At the police station, Riko calls Tamara who happens to be the stepsister of Leo who has woken up from his heart attack. Leo thanks Riko and tells him that he has decided to quit his gang life and has become a Christian. Unfortunately, Leo's unstable brother, Tyreese, vows revenge against Riko and rages after he finds out the relationship between him and Tamara. Tyreese goes on the hunt for Riko, even running a policeman over after mistaking the latter for him. Riko and Kane are released and go back to Shotti where they reveal that they forgot the bag, infuriating him. After Shotti is informed that they beat up a member from a rival gang, they reconcile. Shotti lets them tag along for a deal at a warehouse with Polish gangsters.

Tamara calls Riko and asks for them to meet up, but this is a trap set by Tyreese. At the warehouse, somehow Ian and Bill arrive and poorly attempt to be the Polish dealers. Tyreese's gang arrive along with Tamara and Riko reveals to Tyreese that he did not mean to hurt Leo, angering Shotti. The hate against Riko is pushed further when they discover a police pen with a built-in microphone and GPRS in his coat pocket, leading everyone to believe that he is working for the police, including Kane.

Ian starts a gunfight after Riko reveals that he gave him the pen, causing many gang members to die in the process. Riko and Kane make up and take part in the gunfight leading to Riko getting shot. Kane and Tamara help him and try to escape from the warehouse. Shotti attempts to stop them but is knocked out by Dwayne. Dwayne steals Shotti's bag full of drugs and money and the four escape as the police arrive. DI Brookes tells Ian off for going rogue and causing mayhem throughout the city. After she informs him about a sexual misconduct complaint involving him, she sacks him and tasers him in the testicles.

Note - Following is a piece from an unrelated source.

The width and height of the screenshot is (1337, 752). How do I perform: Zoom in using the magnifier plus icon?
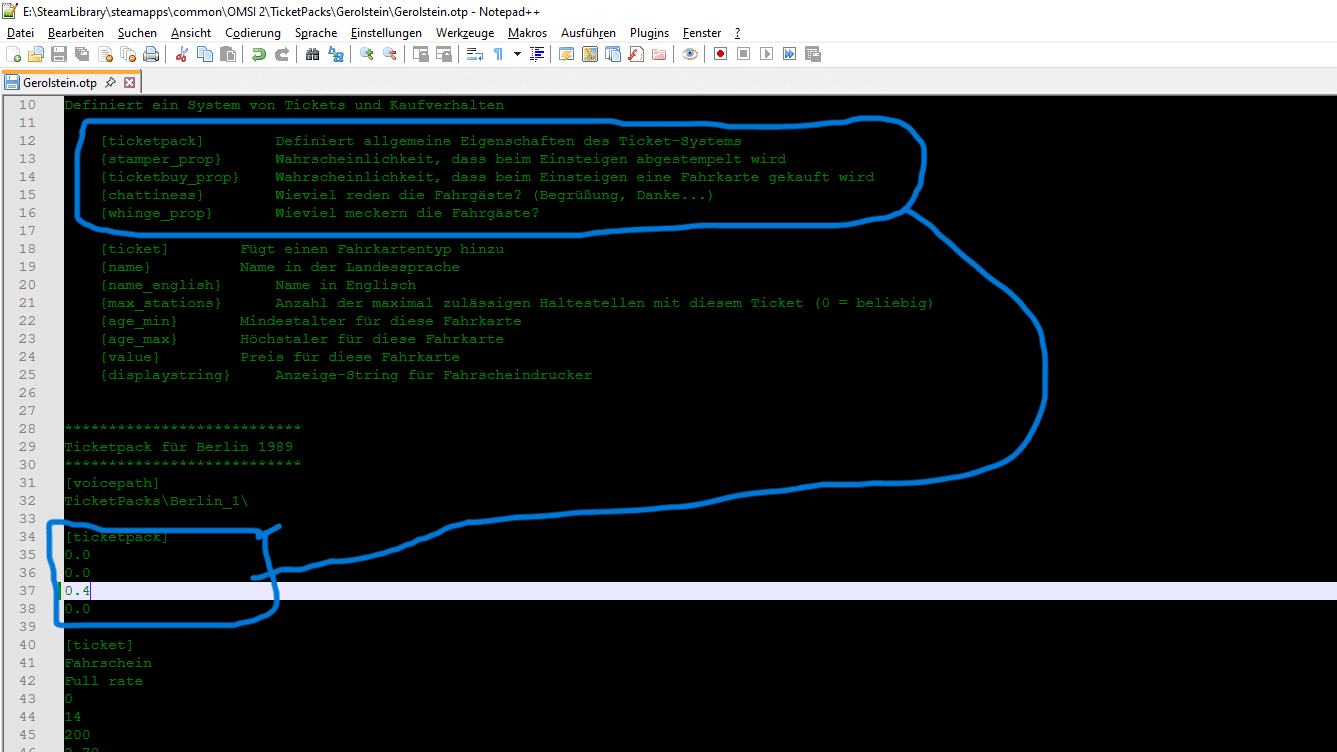[367, 54]
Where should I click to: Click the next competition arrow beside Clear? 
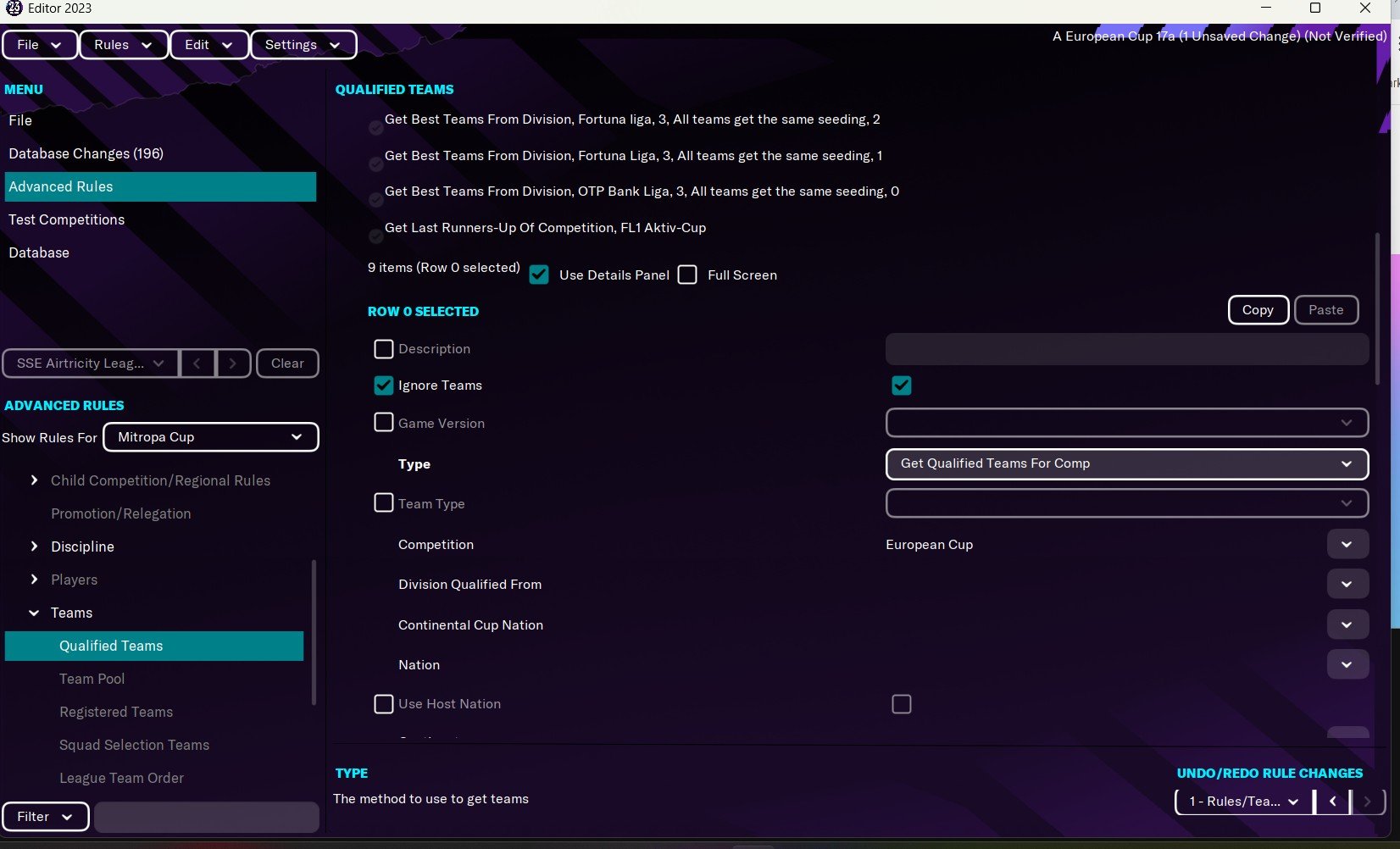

The Patels break into Riko and Kane's home to find them gone and they have paid them back in rupees, enraging the leader. Riko, Kane, Tamara and Dwayne leave Britain and escape to a new life in Los Angeles.

In a post-credits scene, Shotti, in a police interrogation room, watches a social media video of Riko and Kane dancing with the money and looks at the camera annoyed.

==Cast==
- Adam Deacon as Richard "Riko" Oshlam Byaseff Bulouck
- Jazzie Zonzolo as Kane Patrick Armand Ketende
- Richie Campbell as Theodore "Tyreese" DeMarco
- Leomie Anderson as Tamara
- Kobna Holdbrook-Smith as Shotti
- Arnold Jorge as Dwayne
- Danny Sapani as Leo DeMarco
- Vas Blackwood as PC Ian
- Barry McNicholl as PC Bill
- Jennifer Saunders as DI Brookes
- Eddie Kadi as a traffic attendant
- London Hughes as Rowanda
- Peter Serafinowicz as Krzysztof
- Ed Sheeran as Crack Ed
- Jaime Winstone as Sarah
- Tamzin Outhwaite as an ambulance worker
- Denise van Outen as a nurse
- Jammer as Murkle Man
- Babatunde Aléshé as PC Williams
- Megaman as Killi
- Lethal Bizzle as himself
- Charlie Sloth as himself
- Nick Collier (Ella Vaday) as himself
- Rapman as himself
- Michael Vu as himself
- Jeremy Corbyn as himself

==Reception==
The Guardian rated the film 1 star (out of a possible 5) and commented that "any stabs at thematic seriousness have an incongruous feel".

The Independent and Telegraph both scored it 3 stars and described it as "overstuffed" and a "shambles" respectively.

It was a box office success, making $3.1 million as of 3 December 2023.